While the relative errors between manual and automated segmentation may appear significant (Fig 4), it should be noted that their impact on our registration algorithms20 and consequently on image fusion has not been evaluated yet. As our multimodality registration algorithm starts with the alignment of the LV chambers and uses the additional features (the biventricular myocardial mass and the RV chamber) to correct for rotations around the LV short-axis, the influence of such errors may not be sizable given the much more modest image resolution of the nuclear images. With this work, the authors do not wish to claim that at the present stage of development the algorithms could be used to reliably extract all anatomical features from CCTA images, but that automated MPI/CCTA image fusion can finally become a clinical reality. Furthermore, notably CCTA protocols focus on the visualization of the LV structures, as the most important part of cardiac function, not necessarily on the RV and biventricular masses, which explains the extremely variable image quality evidenced for the right ventricle and the less reliable segmentation results.
Limitations
A limitation of our work is that it used the interactively hand-traced CCTA biventricular meshes as a reference standard. Although these surfaces were defined by clinical experts, manual methods are subjective.

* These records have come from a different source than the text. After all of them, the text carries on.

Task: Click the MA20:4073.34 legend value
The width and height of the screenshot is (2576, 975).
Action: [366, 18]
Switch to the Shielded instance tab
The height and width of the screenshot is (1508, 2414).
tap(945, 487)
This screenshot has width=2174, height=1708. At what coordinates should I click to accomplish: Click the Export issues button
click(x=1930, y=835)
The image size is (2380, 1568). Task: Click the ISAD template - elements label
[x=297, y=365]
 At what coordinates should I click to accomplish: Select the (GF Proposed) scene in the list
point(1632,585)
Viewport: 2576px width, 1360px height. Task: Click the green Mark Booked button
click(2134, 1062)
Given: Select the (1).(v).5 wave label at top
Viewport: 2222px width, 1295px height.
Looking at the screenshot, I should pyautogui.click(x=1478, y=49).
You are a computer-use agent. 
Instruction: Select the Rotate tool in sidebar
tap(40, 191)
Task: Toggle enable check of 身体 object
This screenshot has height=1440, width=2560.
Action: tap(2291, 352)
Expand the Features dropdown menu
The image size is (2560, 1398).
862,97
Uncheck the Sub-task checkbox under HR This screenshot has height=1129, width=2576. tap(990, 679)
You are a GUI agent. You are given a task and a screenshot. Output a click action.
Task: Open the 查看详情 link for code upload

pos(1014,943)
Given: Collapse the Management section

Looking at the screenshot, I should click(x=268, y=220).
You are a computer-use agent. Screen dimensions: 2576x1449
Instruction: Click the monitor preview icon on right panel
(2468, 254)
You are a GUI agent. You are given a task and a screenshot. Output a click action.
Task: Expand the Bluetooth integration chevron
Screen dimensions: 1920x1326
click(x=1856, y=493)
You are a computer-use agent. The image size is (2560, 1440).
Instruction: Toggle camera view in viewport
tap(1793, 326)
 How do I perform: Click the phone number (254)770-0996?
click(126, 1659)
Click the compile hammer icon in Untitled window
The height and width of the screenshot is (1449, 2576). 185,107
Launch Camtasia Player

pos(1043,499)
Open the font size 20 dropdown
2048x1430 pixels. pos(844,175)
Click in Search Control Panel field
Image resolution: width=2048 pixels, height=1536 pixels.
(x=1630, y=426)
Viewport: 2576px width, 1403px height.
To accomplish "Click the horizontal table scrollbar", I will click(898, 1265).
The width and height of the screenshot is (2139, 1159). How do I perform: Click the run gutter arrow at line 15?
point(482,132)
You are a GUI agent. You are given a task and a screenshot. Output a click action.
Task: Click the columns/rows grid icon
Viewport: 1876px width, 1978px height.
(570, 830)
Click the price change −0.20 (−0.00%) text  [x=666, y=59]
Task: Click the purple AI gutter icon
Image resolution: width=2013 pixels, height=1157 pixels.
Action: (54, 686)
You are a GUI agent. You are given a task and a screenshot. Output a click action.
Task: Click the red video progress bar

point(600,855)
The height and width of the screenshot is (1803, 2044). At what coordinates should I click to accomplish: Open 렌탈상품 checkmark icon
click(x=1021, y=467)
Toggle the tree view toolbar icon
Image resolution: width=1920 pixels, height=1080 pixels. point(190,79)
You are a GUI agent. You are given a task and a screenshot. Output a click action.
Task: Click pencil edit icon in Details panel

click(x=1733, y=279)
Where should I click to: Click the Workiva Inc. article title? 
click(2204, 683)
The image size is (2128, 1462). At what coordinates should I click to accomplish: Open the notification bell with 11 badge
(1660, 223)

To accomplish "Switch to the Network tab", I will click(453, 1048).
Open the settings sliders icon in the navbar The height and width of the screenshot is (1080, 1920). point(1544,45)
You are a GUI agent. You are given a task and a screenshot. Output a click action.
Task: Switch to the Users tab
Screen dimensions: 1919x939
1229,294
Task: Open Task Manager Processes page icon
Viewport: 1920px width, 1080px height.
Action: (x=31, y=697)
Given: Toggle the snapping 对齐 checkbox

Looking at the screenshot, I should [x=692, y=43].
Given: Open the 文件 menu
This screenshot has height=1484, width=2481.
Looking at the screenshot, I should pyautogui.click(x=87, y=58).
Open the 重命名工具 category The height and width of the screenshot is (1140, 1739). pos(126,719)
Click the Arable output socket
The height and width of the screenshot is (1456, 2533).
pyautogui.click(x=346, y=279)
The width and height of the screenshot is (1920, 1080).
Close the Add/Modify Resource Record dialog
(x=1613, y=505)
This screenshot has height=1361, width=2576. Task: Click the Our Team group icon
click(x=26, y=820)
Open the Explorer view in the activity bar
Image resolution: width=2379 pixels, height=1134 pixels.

We also did not compare directly our automatic CT contours to those from other automated methods14. This was not done for a number of reasons. As discussed above, a large number of different segmentation solutions have indeed been proposed through the years to segment anatomic information from CT acquisitions. Our future plans are to compare our segmentation to those available to us using the same image datasets but, since no methodology has emerged as a definitive reference for comparisons’ sake and the long-term goal of this project is automatic nuclear MPI/CTA fusion, the direct availability of CCTA-derived surfaces is of paramount importance hence the need to develop our own integrated procedure.
Our automated algorithms have been developed to take as input data the CCTA best diastolic phase as the time point at which cardiac structures are less susceptible to motion artifacts. Although specific testing has not been performed on this issue, different cardiac phases could be theoretically used once the training step had been adjusted to the new cardiac time point.
5. Conclusions
Our proposed algorithms allowed efficient segmentation of LV, RV and EPI from CCTA clinical datasets with minimal user intervention in clinically acceptable times and accuracy. The reported results show promise for its use in a clinical environment and specifically in the context of multimodality image fusion.
Data Availability
Patients imaging datasets were selected from a database of clinical CCTAs available in the Nuclear Cardiology Laboratory at Emory University. The database was created with images acquired at different clinical and research centers as a result of previous collaborations from 2005 and 2016.
Conflict of Interest
Some of the authors (EVG, RDF) receive royalties from the sale of the Emory Cardiac Toolbox and have equity positions with Syntermed, Inc. The terms of these arrangements have been reviewed and approved by Emory University in accordance with its conflict of interest policies. The remaining authors did not report any conflicts of interest.
Source of Funding
This work was supported by National Institutes of Health (NIH) Grant R01 HL143350 (PI: EV Garcia). The content is solely the responsibility of the authors and does not necessarily represent the official views of the NIH.